**Short exercise A:** In the biography of Colin Rourke, explain what the term "Block bundles" refers to, using one to three sentences.
**Short exercise B:** According to the biography of Colin Rourke, who directed his Ph.D. at the University of Cambridge?
**Short exercise C:** Continue the biography of Colin Rourke from its last sentence.

Colin Rourke (born 1 January 1943) is a British mathematician who worked in PL topology, low-dimensional topology, differential topology, group theory, relativity and cosmology. He is an emeritus professor at the Mathematics Institute of the University of Warwick and a founding editor of the journals Geometry & Topology and Algebraic & Geometric Topology, published by Mathematical Sciences Publishers, where he is the vice chair of its board of directors.

Early career 
Rourke obtained his Ph.D. at the University of Cambridge in 1965 under the direction of Christopher Zeeman.

Most of Rourke's early work was carried out in collaboration with Brian Sanderson. They solved a number of outstanding problems: the provision of normal bundles for the PL category (which they called "Block bundles"), the non-existence of normal microbundles (top and PL), and a geometric interpretation for all (generalized) homology theories (joint work with Sandro Buoncristiano, see bibliography).

**Extracted entries:**

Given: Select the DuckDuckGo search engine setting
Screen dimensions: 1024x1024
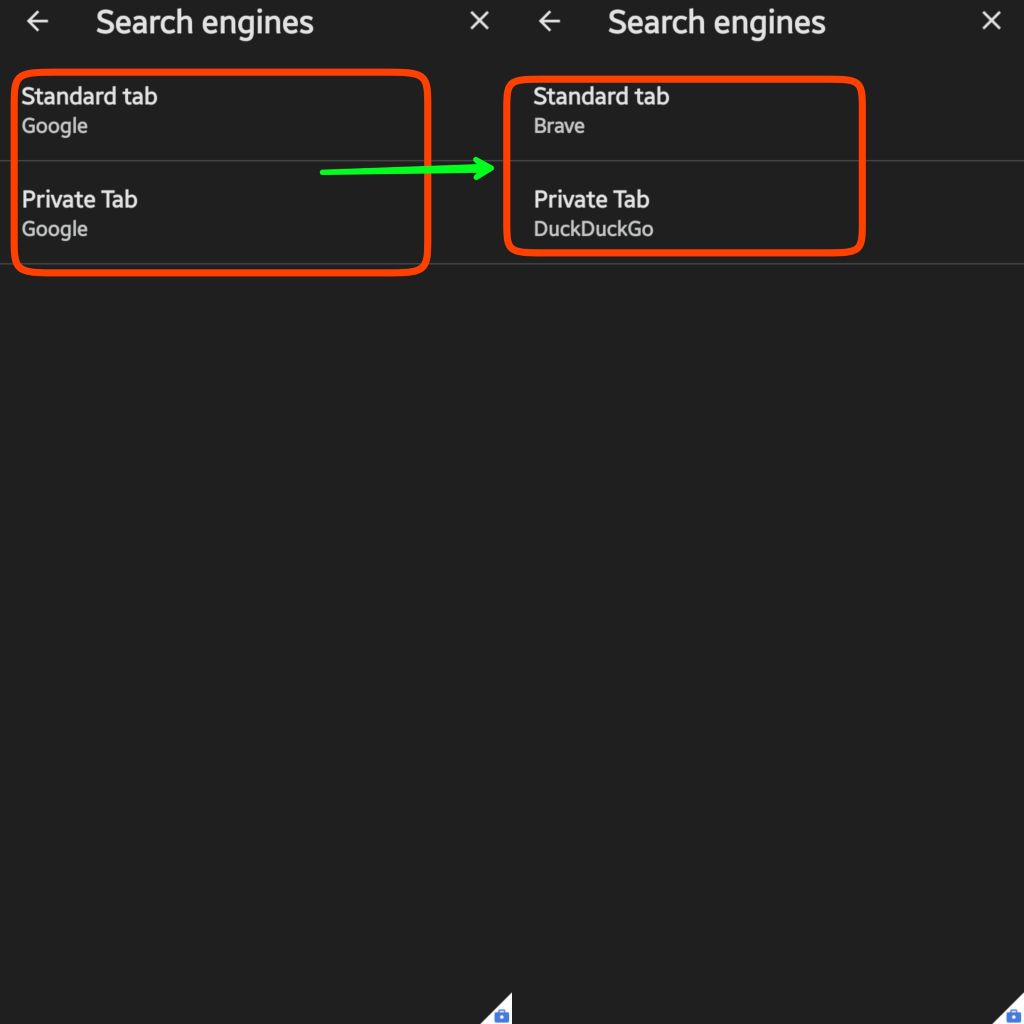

==

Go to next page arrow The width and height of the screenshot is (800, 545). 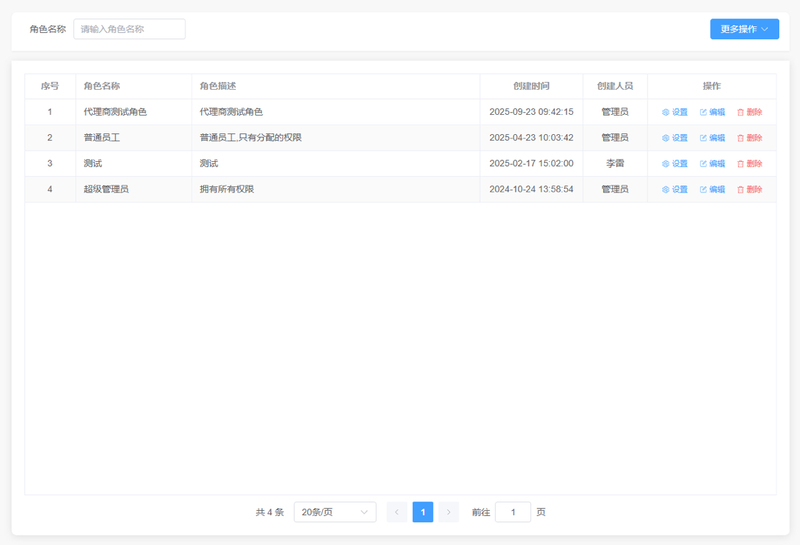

---

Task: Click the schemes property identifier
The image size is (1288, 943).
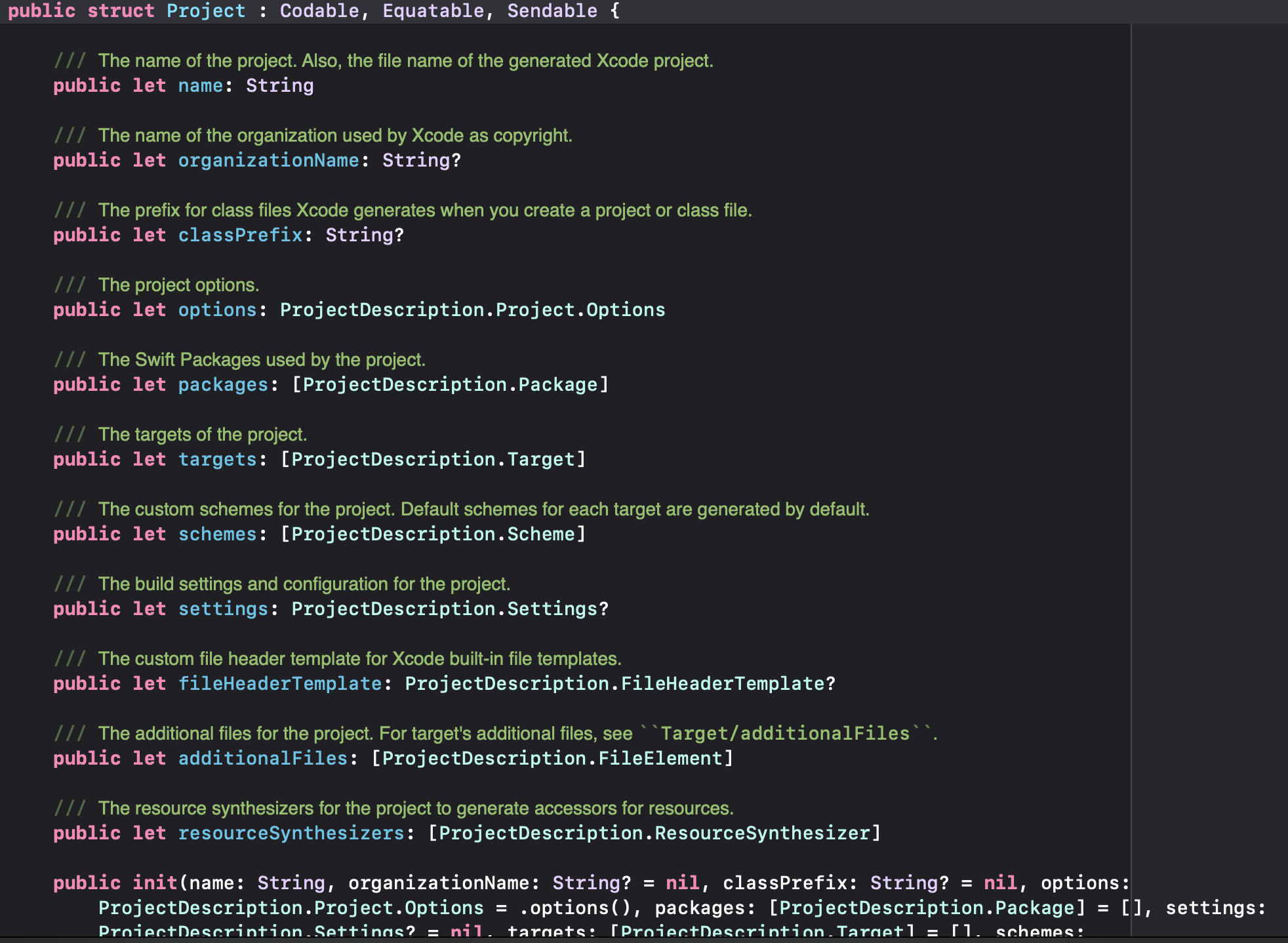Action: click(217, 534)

**Final answer A:** "Block bundles" was the name Rourke and Brian Sanderson gave to the normal bundles they provided for the PL category. Supplying these bundles was one of the outstanding problems the two solved in their early joint work.

**Final answer B:** Christopher Zeeman.

**Final answer C:**
Rourke was an invited speaker at the International Congress of Mathematicians in 1970 at Nice.

Open University 
From 1976-1981 Rourke was acting professor of pure mathematics at the Open University (on secondment from Warwick) where he masterminded the rewriting of the pure mathematics course.

Poincaré Conjecture
In September 1986 Rourke and his graduate student, Eduardo Rêgo (later at University of Oporto), claimed to have solved the Poincaré Conjecture.  Reaction by the topological community at the time was highly skeptical, and during a special seminar at University of California, Berkeley given by Rourke, a fatal error was found in the proof.

The part of the proof that was salvaged was a constructive characterization and enumeration of Heegaard diagrams for homotopy 3-spheres.  A later-discovered algorithm of J. Hyam Rubinstein and Abigail Thompson identified when a homotopy 3-sphere was a topological 3-sphere.  Together, the two algorithms provided an algorithm that would find a counterexample to the Poincaré Conjecture, if one existed.

In 2002, Martin Dunwoody posted a claimed proof of the Poincaré Conjecture.  Rourke identified its fatal flaw.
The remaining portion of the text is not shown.